━━ Records supplied ━━
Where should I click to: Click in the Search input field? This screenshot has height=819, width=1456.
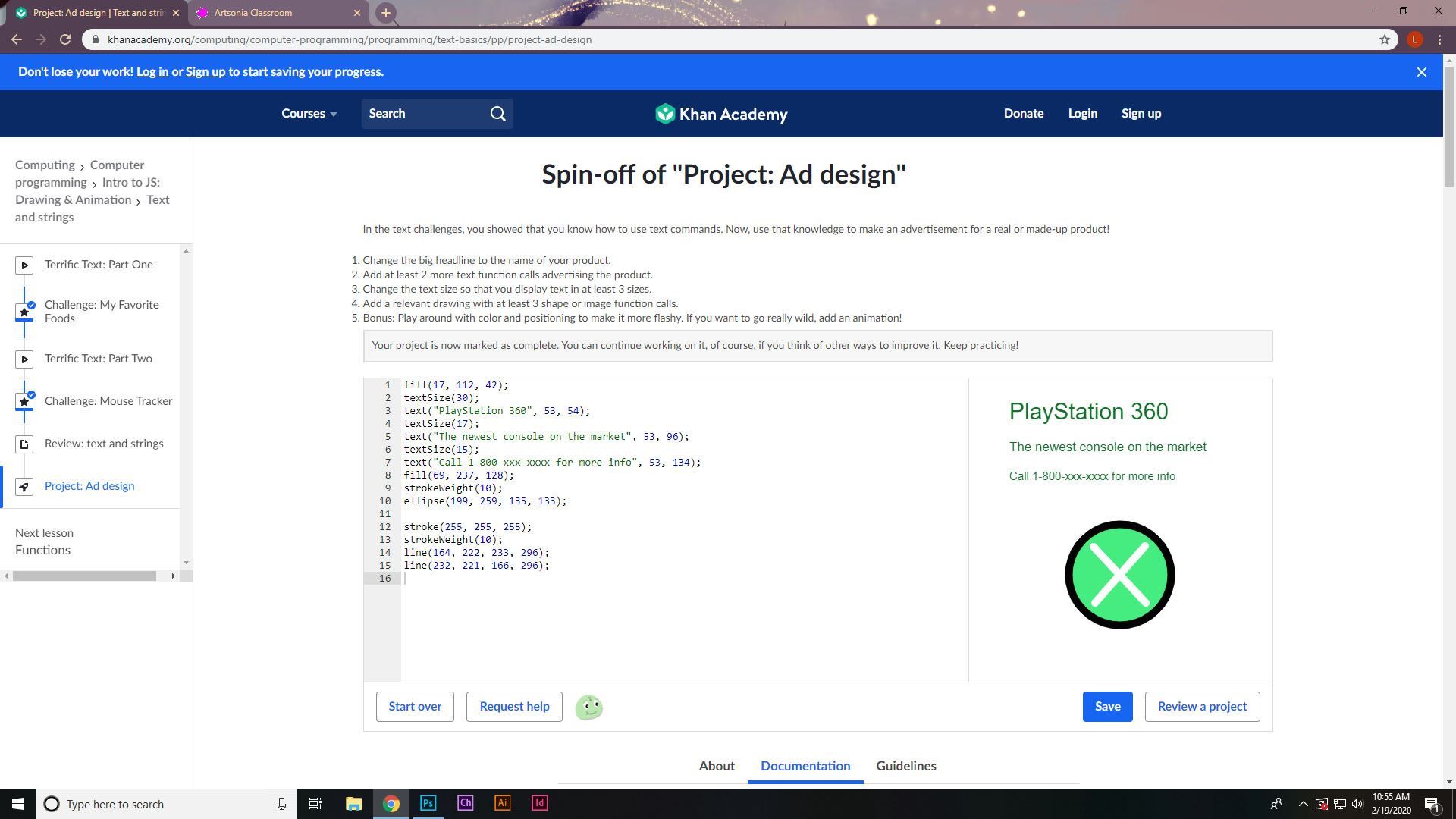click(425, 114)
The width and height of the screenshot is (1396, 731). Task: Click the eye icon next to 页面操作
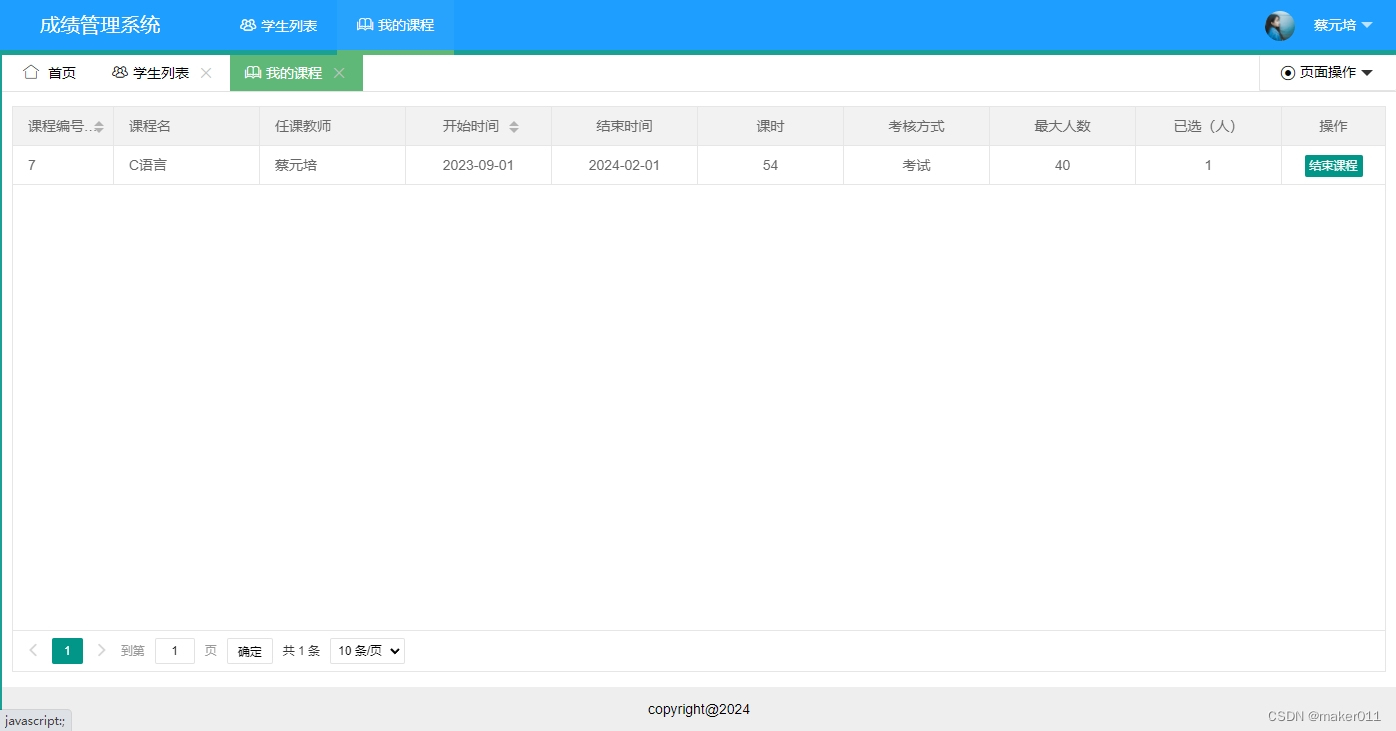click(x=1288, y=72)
━━━
━━ Records supplied ━━
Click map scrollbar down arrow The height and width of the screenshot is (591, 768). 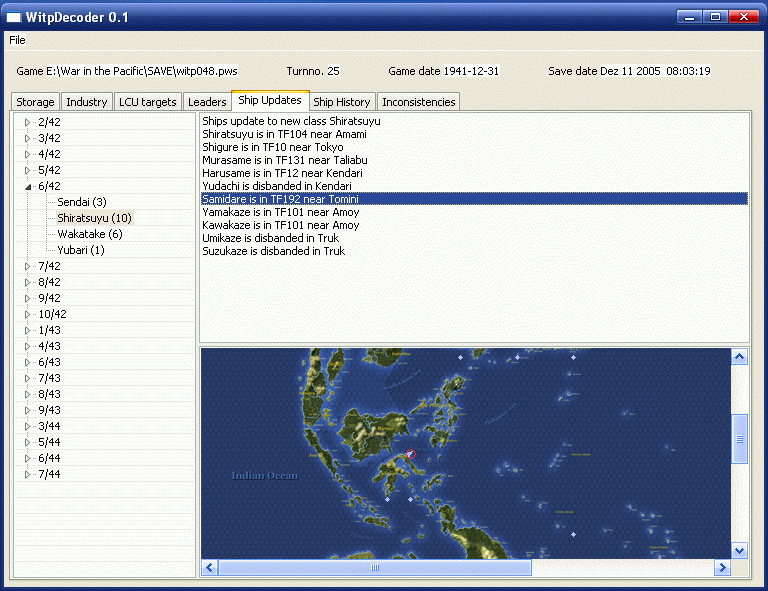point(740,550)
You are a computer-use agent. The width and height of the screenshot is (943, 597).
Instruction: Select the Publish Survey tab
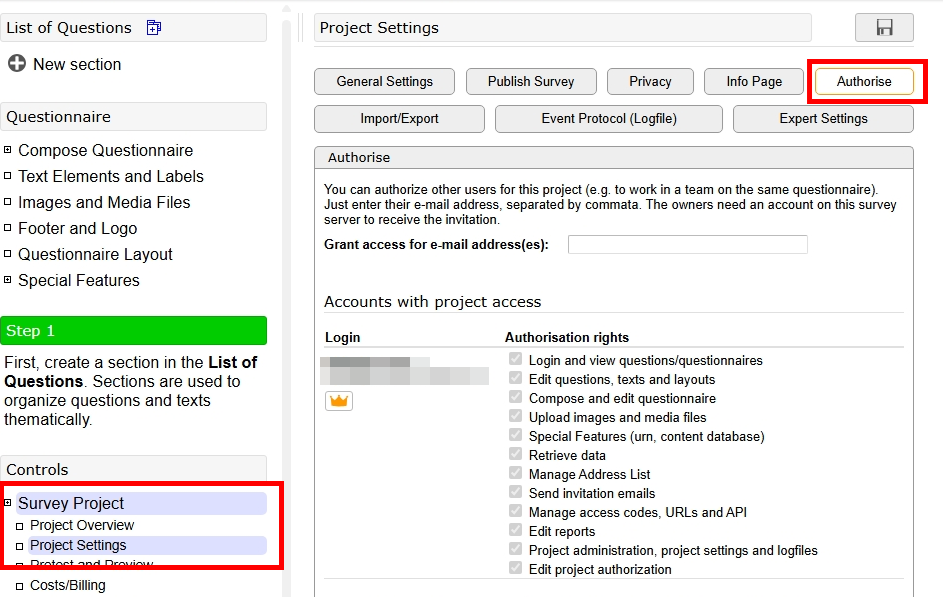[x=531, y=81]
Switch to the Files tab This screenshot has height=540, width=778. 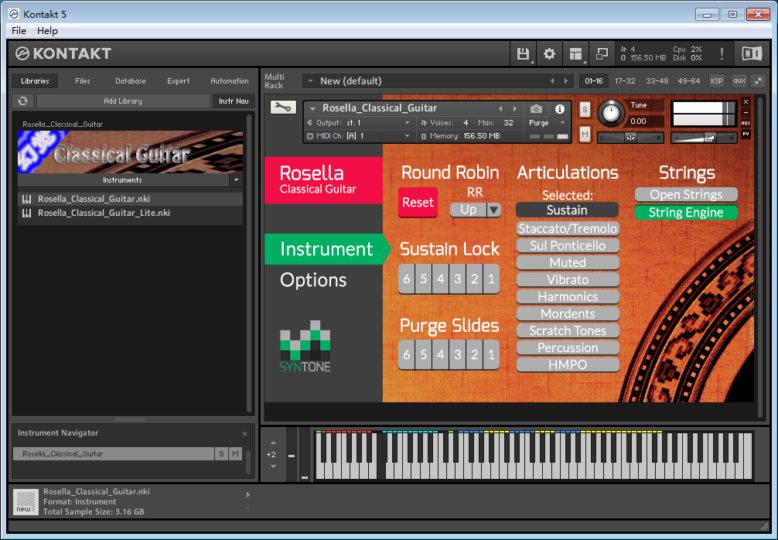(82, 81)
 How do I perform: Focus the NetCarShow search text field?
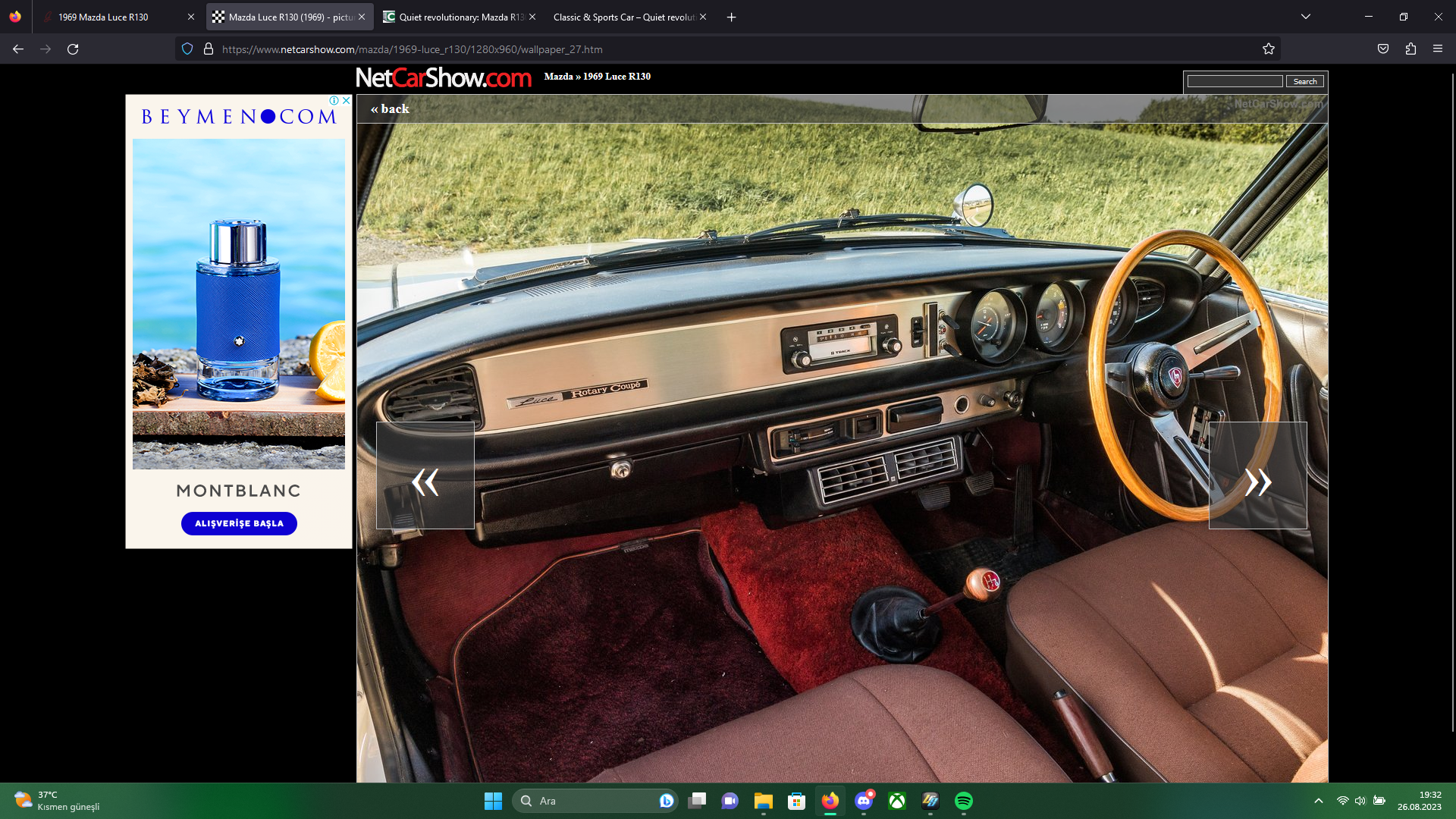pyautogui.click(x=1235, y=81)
━━━
━━ Records supplied ━━
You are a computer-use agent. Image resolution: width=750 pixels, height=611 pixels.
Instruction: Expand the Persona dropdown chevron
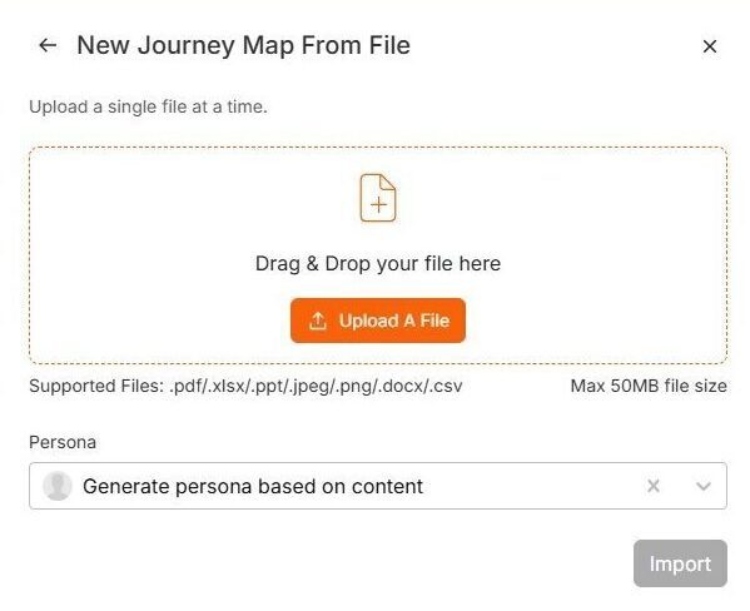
━━━
Given exercise - Can you reproduce the data above verbatim, from the line containing "Where should I" through the line containing "click(x=1288, y=72)", leaving the pictures out?

Full response -
Where should I click to: Click in the Search input field? This screenshot has height=819, width=1456.
click(425, 114)
The width and height of the screenshot is (1396, 731). Task: Click the eye icon next to 页面操作
click(x=1288, y=72)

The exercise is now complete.